Careful readers will observe that the title of this post is editorializing, which is precisely what the teacher of an eighth-grade social studies class in Wisconsin was doing when she handed out a worksheet asking students highly opinionated questions about the two major political parties in the U.S. As Truth Revolt notes, the centerpiece of the assignment was a blatantly unsubtle left-leaning political cartoon that appeared in the Chattanooga Times Free Press.
Titled “Pathway to Citizenship” the cartoon depicts two brick layers, one dark-skinned and wearing overalls emblazoned with the Democrat donkey logo, the other white, his work clothes adorned with the Republican elephant logo. While the former is doing his job, securing bricks, the latter is undermining the process, prying up the foundation with a crowbar.

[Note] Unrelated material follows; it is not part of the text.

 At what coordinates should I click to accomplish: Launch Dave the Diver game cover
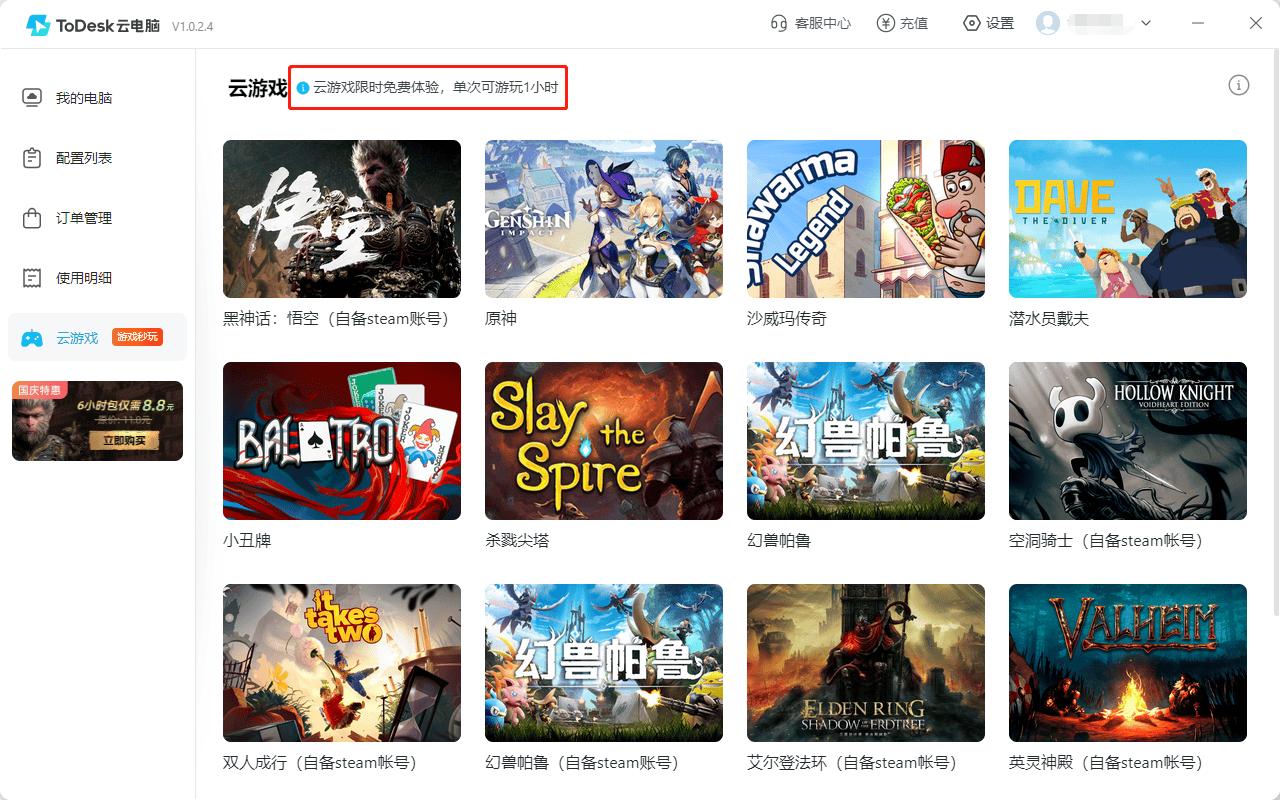click(1127, 218)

Get it?
The teacher, Gracie Davis, apparently wasn’t sure her students would so she primed the pump with a few leading questions, and in so doing dumped her own load of bricks on her young charges’ heads:
- Who are the men in the picture (What is their job? Look at what they are doing for a hint.
- What are they building?
- What do the symbols on their shirts represent?

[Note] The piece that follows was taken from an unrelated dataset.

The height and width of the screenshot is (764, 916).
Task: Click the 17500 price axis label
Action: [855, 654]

- What is action being done by each man?
- What might this mean to us about immigration and citizenship?
One student, whose father was less than thrilled with the assignment even though his son earned an “A,” is quoted as saying, “[A]pparently those answers that he gave were the ones she was looking for,” adding, “it definitely looks like she wanted a certain answer.”
Truth Revolt’s Trey Sanchez notes the school district’s communications director, Jim Strick, defended the worksheet, saying:
It was basically a skill-building unit for reading and understanding a political cartoon. It was basically the simplest cartoon that [Davis] could find for an eighth-grade level as far as understanding the concept of a political cartoon.
Sanchez reports that this is the second such assignment in as many weeks:
Another assignment given to Wisconsin high school students asked them to rate the beliefs of each represented party — communist, liberal/Democrat, moderate, conservative/Republican, and fascist.
One student’s “corrected” worksheet appears below:
Interestingly, one of the Common Core Curriculum Standards in English Language Arts Standards and History/Social Studies for students in Grades 6 through 8 is “Distinguish among fact, opinion, and reasoned judgment in a text.” It would be instructive to know in what way this handout reinforces that distinction.